## DOCUMENT EXTRACT
◇ ◇ ◇ ◇ ◇ ◇ ◇

# Another job?



## david (Apr 11, 2012)

I have been in this field 7 years,see prices drop every year,payments later and later is'nt it time just to find another job people or keep getting screwed around..the 1 company left i do work for part time they do have a pricelist but i tell them what it takes to do it or gl finding someone.E1 here needs to start doing the same gl in your choices.


----------



## UnitedFieldInspections (Dec 20, 2012)

i am down to one National as well.I turn jobs down left and right with no shame.Can i use the extra money?Sure i can but i would rather sleep til 10am and not work at all then drive 30 mins away to cap a line for $5.00.I tell them all the time to go scratch


----------



## AAA inspector (Nov 27, 2013)

Im down here in Jersey running a small 4 employee botg pres company and I've been with the same nat going on 3 years with mixed work inbetween. What I thought was great money at first quickly dwindled to little but we've grown.  Where do I find a higher than mid level nat company in NJ? We have 6 commercial mowers that don't do much for us this winter but next season we are ready to make some real money, no more $25 0-5000 sq ft. We're ready for anything got a lot of equipment. Ready for bigger bucks. Where do I start looking?


----------



## AAA inspector (Nov 27, 2013)

Apologies if im not supposed to post here, if its off topic this is my first post. 2nd now haha


----------



## BRADSConst (Oct 2, 2012)

AAA inspector said:


> We're ready for anything got a lot of equipment. Ready for bigger bucks. Where do I start looking?


 My advice, forget the nationals. Go directly to the credit unions, local banks, brokers, apartment complexes, private customers, etc.

If you are quality minded company, go for customers who will pay for that service. If you are a volume company, sign on with Safeguard :innocent:.....

◇ ◇ ◇ ◇ ◇ ◇ ◇

## EXERCISE SET
1 – Repeat the section of the thread about low pay from national companies from "# Another job?" up to and including "(Dec 20, 2012)".
2 – In the thread about low pay from national companies, how many commercial mowers does AAA inspector's company have?
3 – Resume the thread about low pay from national companies after its last post.
The records that come next are separate from the thread about low pay from national companies.

◇ ◇ ◇ ◇ ◇ ◇ ◇

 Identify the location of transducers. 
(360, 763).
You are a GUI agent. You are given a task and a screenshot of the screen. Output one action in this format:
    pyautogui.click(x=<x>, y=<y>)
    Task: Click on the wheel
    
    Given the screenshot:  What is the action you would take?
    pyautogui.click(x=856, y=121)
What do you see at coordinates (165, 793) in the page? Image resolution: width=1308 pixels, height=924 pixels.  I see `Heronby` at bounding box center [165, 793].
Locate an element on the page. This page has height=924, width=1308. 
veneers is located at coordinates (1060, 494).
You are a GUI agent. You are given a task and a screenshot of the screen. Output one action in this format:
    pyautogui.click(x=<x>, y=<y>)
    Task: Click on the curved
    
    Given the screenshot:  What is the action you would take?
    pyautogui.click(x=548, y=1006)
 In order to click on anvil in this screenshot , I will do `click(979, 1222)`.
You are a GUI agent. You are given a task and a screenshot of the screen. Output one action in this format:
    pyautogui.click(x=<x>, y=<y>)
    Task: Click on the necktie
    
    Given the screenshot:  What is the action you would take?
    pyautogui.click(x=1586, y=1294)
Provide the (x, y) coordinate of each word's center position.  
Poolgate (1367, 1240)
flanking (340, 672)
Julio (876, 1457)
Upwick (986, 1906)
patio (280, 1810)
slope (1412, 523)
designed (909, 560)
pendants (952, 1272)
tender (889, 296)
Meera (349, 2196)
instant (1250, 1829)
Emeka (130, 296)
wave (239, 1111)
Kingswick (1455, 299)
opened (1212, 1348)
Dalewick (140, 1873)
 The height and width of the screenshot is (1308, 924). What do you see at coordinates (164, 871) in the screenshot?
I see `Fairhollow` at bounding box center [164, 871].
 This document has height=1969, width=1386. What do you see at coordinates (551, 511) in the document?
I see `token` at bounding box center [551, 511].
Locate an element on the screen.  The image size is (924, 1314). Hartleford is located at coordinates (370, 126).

◇ ◇ ◇ ◇ ◇ ◇ ◇

## EXPECTED OUTPUTS
1 –
# Another job?



## david (Apr 11, 2012)

I have been in this field 7 years,see prices drop every year,payments later and later is'nt it time just to find another job people or keep getting screwed around..the 1 company left i do work for part time they do have a pricelist but i tell them what it takes to do it or gl finding someone.E1 here needs to start doing the same gl in your choices.


----------



## UnitedFieldInspections (Dec 20, 2012)

2 – Six.

3 –
----------



## AAA inspector (Nov 27, 2013)

Good advice, thanks brads


----------



## Gypsos (Apr 30, 2012)

I walked about a month ago and told them all to pound sand. There is not a viable business model that allows you to make a reasonable profit doing this working for the nationals, regionals or anyone else in the P&P payroll pipeline for that matter.

If I ever suffer a severe enough head injury to make me want to do this again it will only be private customers, period. And even then I will be very picky as to whom I work for.


----------



## BRADSConst (Oct 2, 2012)

Glad to see you're still hangin' around :thumbsup:


----------



## STARBABY (Apr 12, 2012)

Gypsos said:


> I walked about a month ago and told them all to pound sand. There is not a viable business model that allows you to make a reasonable profit doing this working for the nationals, regionals or anyone else in the P&P payroll pipeline for that matter.
> 
> If I ever suffer a severe enough head injury to make me want to do this again it will only be private customers, period. And even then I will be very picky as to whom I work for.


Seems that more and more of you guys getting out! I understand there days I think of just going back to Averitt and turning wrenches again.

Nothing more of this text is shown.